Medical oncology (Northwood, London, England). Volume 43. Issue 8. Jun 27, 2026. Epub Jun 27, 2026.

Abstract

Circular RNAs (circRNAs) are a class of endogenous RNAs characterized by a covalently closed circular structure. They can be divided into nuclear-encoded circRNAs (nuc-circRNAs) and mitochondria-encoded circular RNAs (mecciRNAs). For the nuc-circRNAs, there are exonic circular RNA (EcircRNA), circular intronic RNA (CiRNA), and exon-intron circular RNA (EIciRNA). Due to lacking the 3' and 5' ends, circRNAs were long considered non-coding RNAs. However, recent studies have revealed that many circRNAs were translated to proteins or peptides through internal ribosomal entry site (IRES), N6-methyladenosine (m6A) elements, A-to-I RNA editing, exon junction complex (EJC)-mediated initiation, ribosome shunting, and repeat-associated non-AUG (RAN) translation. The proteins and peptides encoded by circRNAs play significant biological roles including competitively binding with the interaction proteins or signal molecules of their homologous proteins, directly interacting with their homologous proteins, and regulating signal transduction pathways.

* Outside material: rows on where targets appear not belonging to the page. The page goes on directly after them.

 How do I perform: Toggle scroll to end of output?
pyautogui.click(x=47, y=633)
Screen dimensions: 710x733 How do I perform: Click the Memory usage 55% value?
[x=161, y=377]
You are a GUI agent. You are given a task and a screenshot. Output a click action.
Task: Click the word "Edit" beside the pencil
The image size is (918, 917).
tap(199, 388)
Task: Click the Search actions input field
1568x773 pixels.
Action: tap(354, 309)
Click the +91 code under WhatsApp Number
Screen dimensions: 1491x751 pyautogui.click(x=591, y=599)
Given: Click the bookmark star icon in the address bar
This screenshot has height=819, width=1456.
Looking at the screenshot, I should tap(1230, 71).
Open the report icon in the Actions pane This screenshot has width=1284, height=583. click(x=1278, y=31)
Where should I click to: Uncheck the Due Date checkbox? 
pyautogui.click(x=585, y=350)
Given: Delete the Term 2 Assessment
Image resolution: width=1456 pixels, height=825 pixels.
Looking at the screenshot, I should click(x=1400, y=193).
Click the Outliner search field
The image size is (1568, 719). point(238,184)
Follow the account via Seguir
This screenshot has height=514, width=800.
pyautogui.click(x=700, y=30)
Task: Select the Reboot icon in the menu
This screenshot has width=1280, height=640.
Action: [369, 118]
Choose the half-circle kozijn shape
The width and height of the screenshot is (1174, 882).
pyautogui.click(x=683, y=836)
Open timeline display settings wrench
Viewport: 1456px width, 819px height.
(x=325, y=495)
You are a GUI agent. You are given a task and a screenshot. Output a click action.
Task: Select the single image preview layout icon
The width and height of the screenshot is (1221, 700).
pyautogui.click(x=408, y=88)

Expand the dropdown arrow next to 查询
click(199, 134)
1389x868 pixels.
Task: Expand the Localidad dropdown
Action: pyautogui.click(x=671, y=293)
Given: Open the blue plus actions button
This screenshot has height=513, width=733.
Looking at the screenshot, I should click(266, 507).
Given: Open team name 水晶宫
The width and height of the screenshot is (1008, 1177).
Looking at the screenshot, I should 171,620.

In this review, we introduced the translational mechanisms of circRNAs and summarized the associated pathways of proteins encoded by circRNAs in human common cancers, such as glioblastoma, colorectal cancer, triple negative breast cancer, gastric cancer, hepatocellular cancer, bladder cancer, etc.

PMID:
42363998
Bibliographic data and abstract were imported from PubMed on 27 Jun 2026.